A NEW DRUG has slowed cognitive decline by up to 81 per cent in Alzheimer patients during early pharmaceutical trials, it has been announced.
The drug, Rember, claims to act on disruptive protein tangles that build up in brain cells as the condition progresses, and the outcome of early trials were presented last week at the International Conference on Alzheimer's disease in Chicago.
"It is very exciting," said RoseAnne Kenny, professor of gerontology at Trinity College Dublin. "However, they are preliminary data, they are small numbers [of participants on the trial] and it's important to bear in mind that it may not cure Alzheimer's disease but rather slow down the Alzheimer's process."
In the condition, a protein called tau aggregates, and forms hair-like tangles inside brain cells, she explained. In the lab Rember, or methylthioninium chloride, reportedly dissolved tau tangles in cells and prevented more from forming. The research, carried out by the University of Aberdeen and Singapore-based company TauRx Therapeutics, also showed that the drug slowed the loss of cognitive function in animal models. But the headline-grabbing results came from the phase II human trial, in which 321 people with mild-to-moderate Alzheimer's disease received doses of Rember or a placebo three times each day. Analyses confirmed that cognitive decline was slowed by a rate of 81 per cent over a year with the drug.

## Required action 1
Condense the paragraph of the Rember article that begins "In the condition, a protein called tau" into a short bulleted list that keeps its main facts.
## Required action 2
Write out the passage of the Rember article from "The drug, Rember, claims" up to and including "disease in Chicago.", keeping every word as the article gives it.
## Required action 3
Resume the Rember article after its final sentence and extend the news report in the same style.

Saved data entries:
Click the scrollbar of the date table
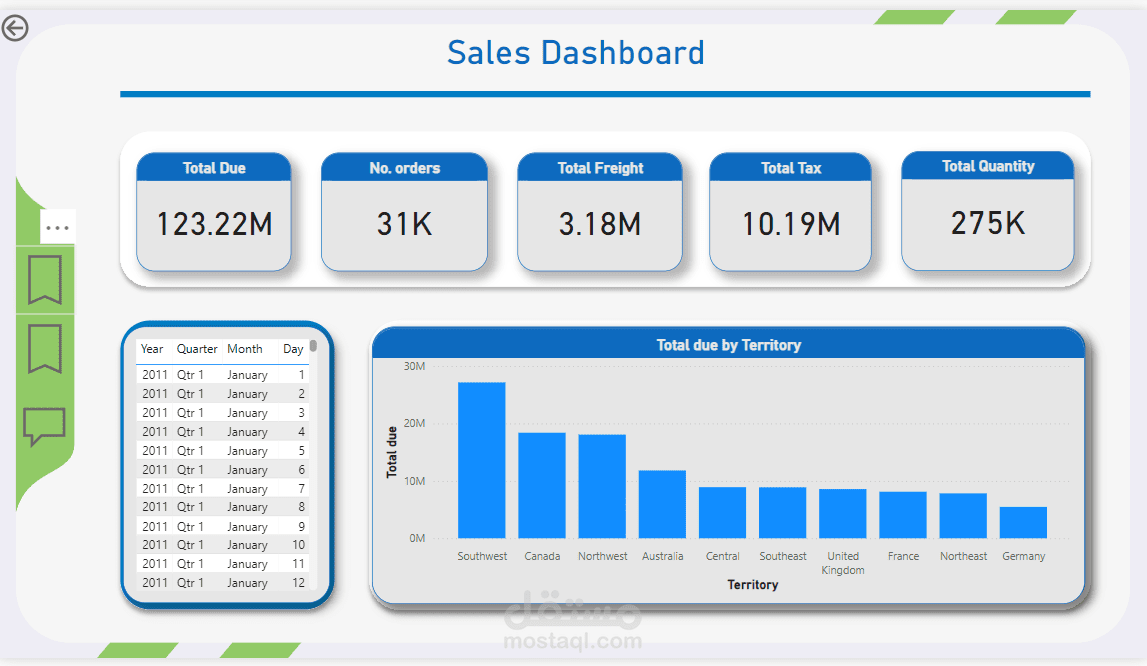(x=313, y=345)
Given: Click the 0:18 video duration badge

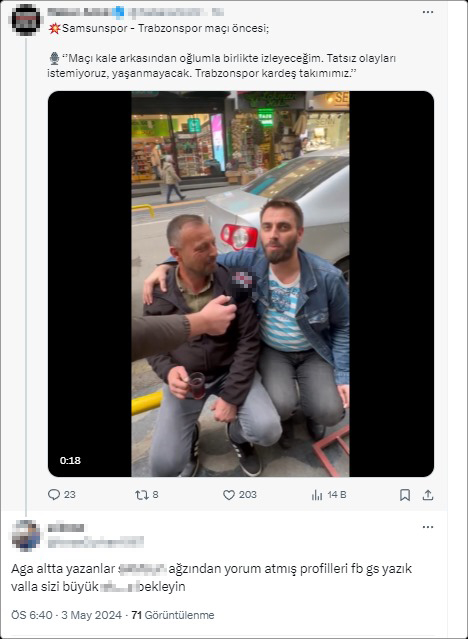Looking at the screenshot, I should tap(70, 461).
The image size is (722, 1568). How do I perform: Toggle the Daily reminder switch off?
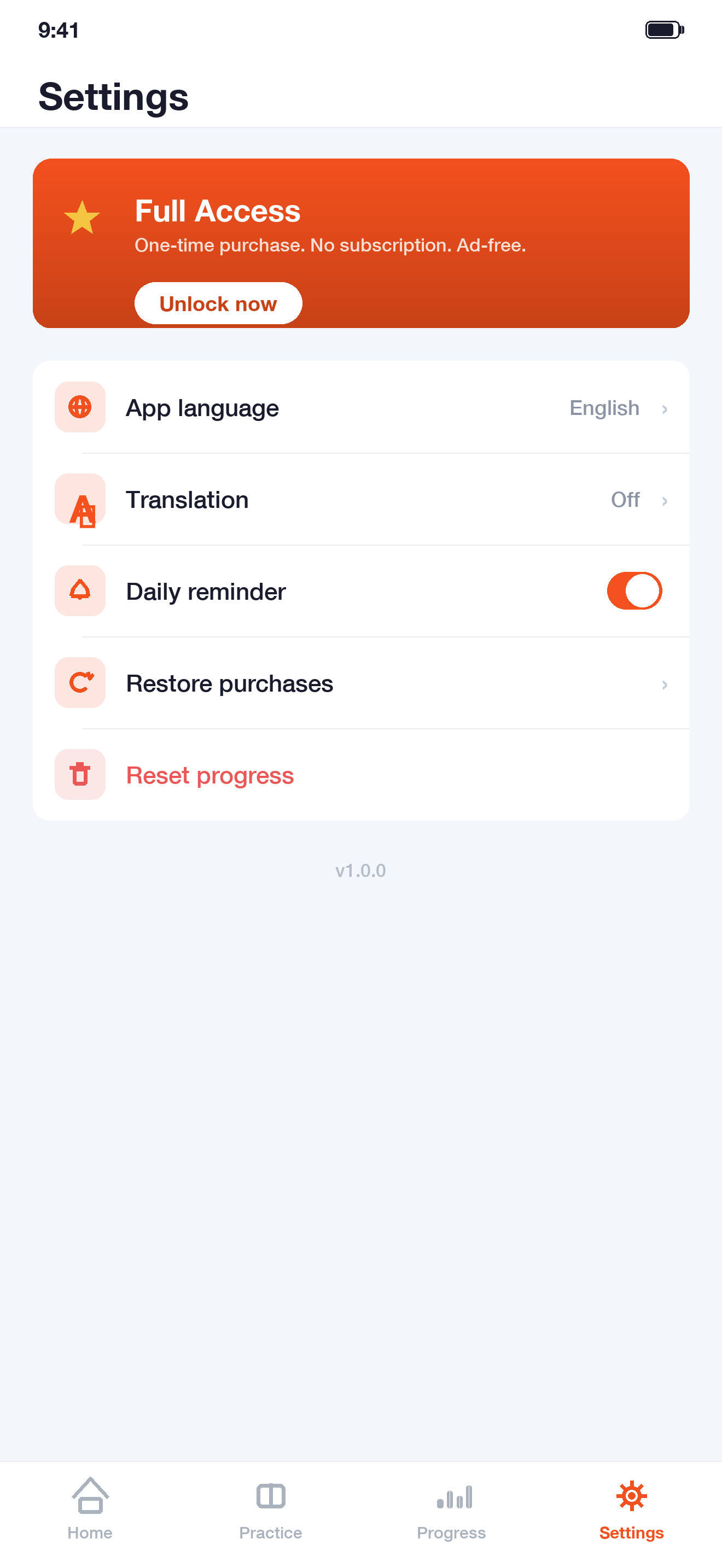634,591
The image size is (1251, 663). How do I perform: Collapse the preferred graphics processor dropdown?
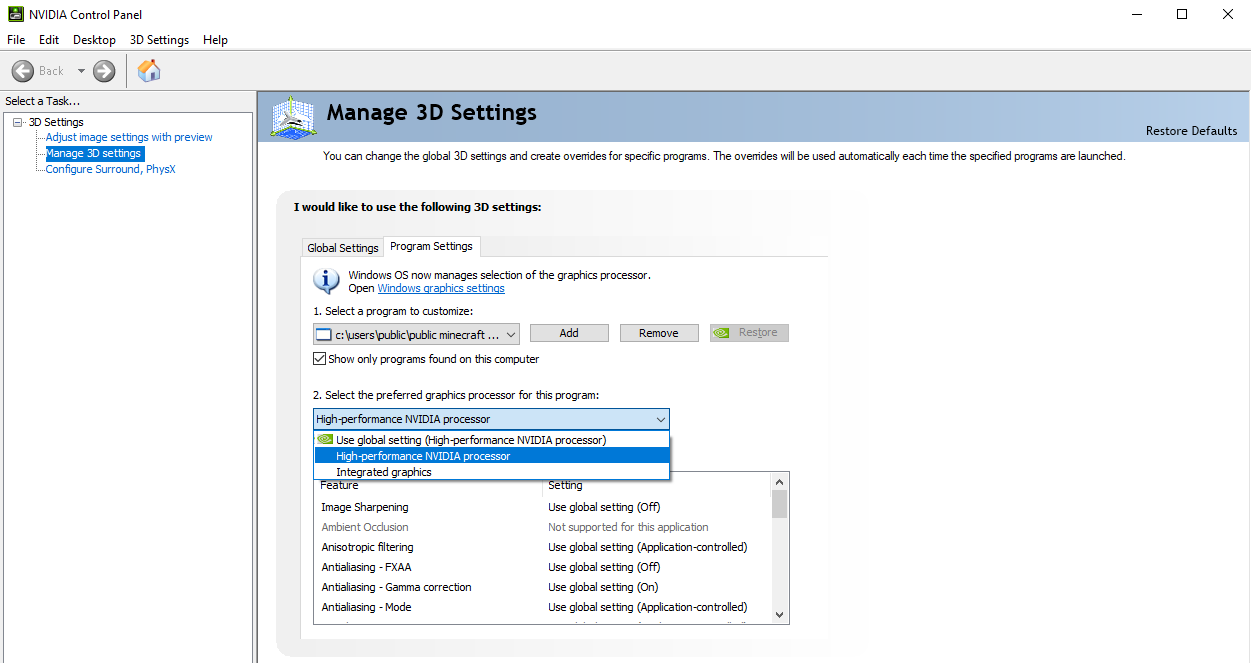click(x=660, y=419)
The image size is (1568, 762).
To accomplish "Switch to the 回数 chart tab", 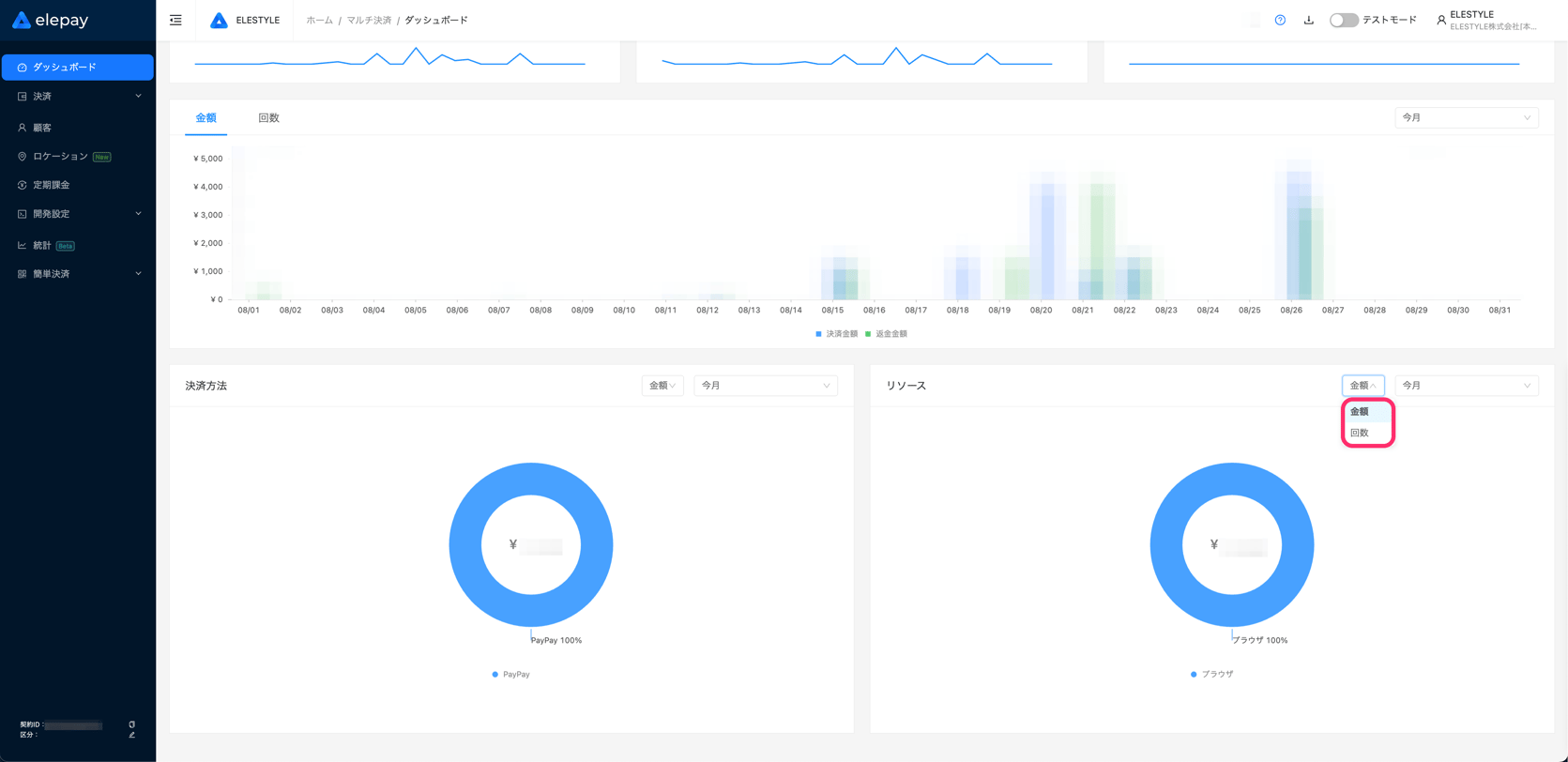I will pyautogui.click(x=268, y=118).
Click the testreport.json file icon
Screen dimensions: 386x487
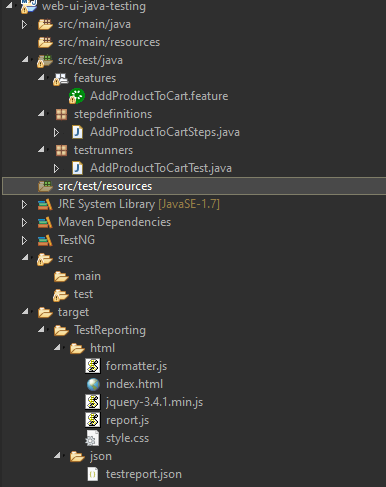[x=93, y=474]
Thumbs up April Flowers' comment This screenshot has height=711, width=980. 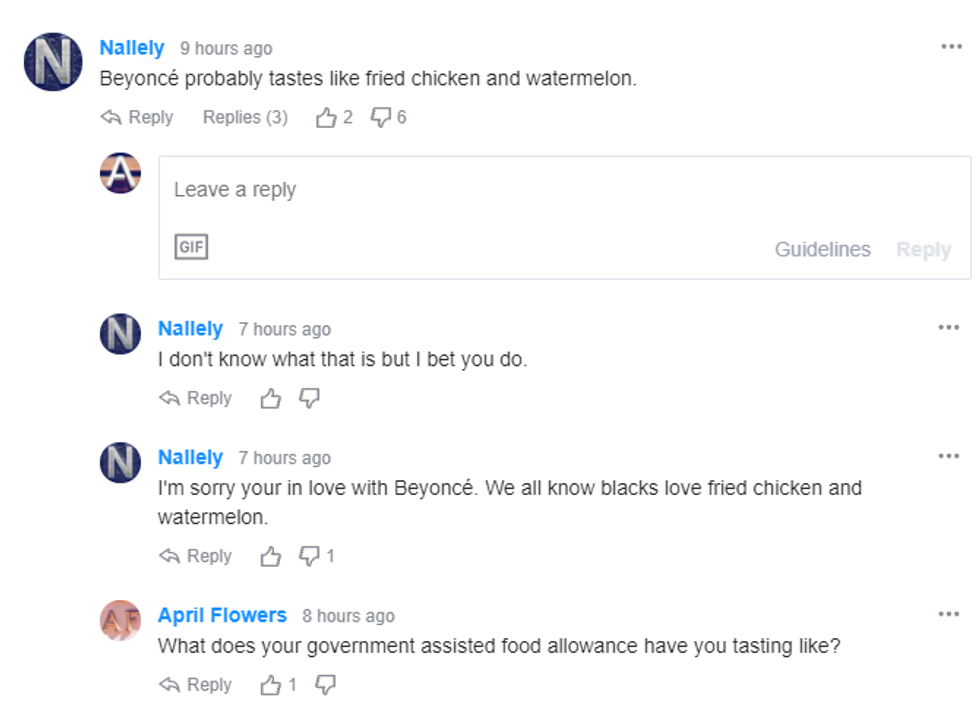270,685
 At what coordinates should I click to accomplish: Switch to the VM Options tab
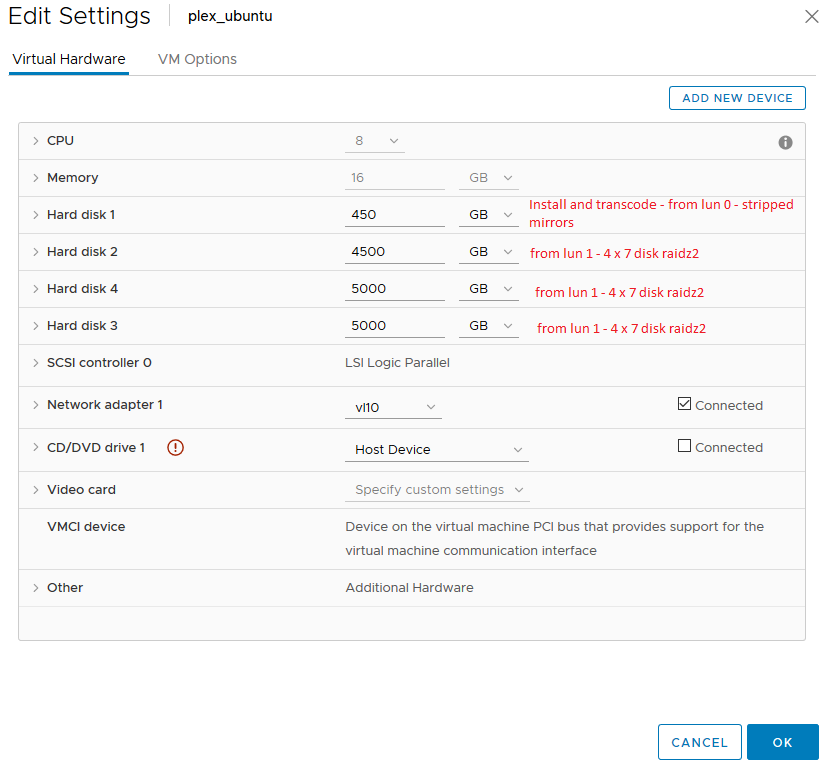click(197, 59)
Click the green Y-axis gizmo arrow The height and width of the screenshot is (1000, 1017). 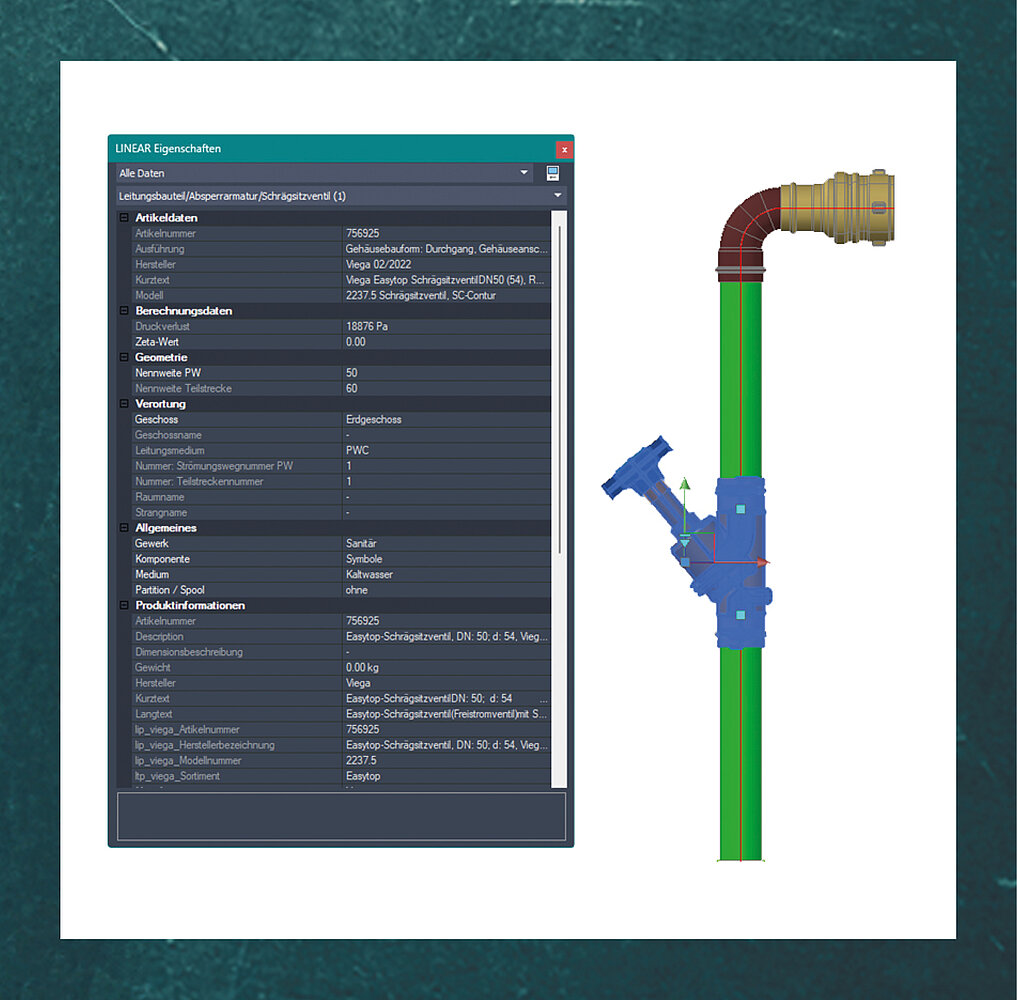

## Answer box 1
- In Alzheimer's disease, the protein tau aggregates and forms hair-like tangles inside brain cells.
- In the lab, Rember (methylthioninium chloride) reportedly dissolved tau tangles in cells and prevented new ones from forming.
- The research was carried out by the University of Aberdeen and Singapore-based TauRx Therapeutics.
- In animal models, the drug slowed the loss of cognitive function.
- In the phase II human trial, 321 people with mild-to-moderate Alzheimer's disease received Rember or a placebo three times a day.
- Analyses confirmed that the drug slowed cognitive decline by 81 per cent over a year.

## Answer box 2
The drug, Rember, claims to act on disruptive protein tangles that build up in brain cells as the condition progresses, and the outcome of early trials were presented last week at the International Conference on Alzheimer's disease in Chicago.

## Answer box 3
Prof Kenny added that researchers at the Cognitive Research Studies group at St James's Hospital and TCD hoped to be involved in larger trials of the drug. She also expressed surprise at media claims during the week that taking cholesterol-lowering drugs, statins, could halve the risk of developing dementia. The reports followed a five-year study in the US that looked at statin-taking behaviour and decline in cognitive function or the onset of dementia in a small cohort of people over the age of 60 in California.
However, she noted that previous studies on statins and cognitive decline have not generally indicated such a large reduction in the risk.
The question will be taken up by the Irish Longitudinal Study on Ageing (Tilda), which will look at cholesterol levels, statin medication and cognitive function in a cohort of 10,000 people aged 65 or over, including a sub-group of the "oldest old" who are over 80 years of age, she said.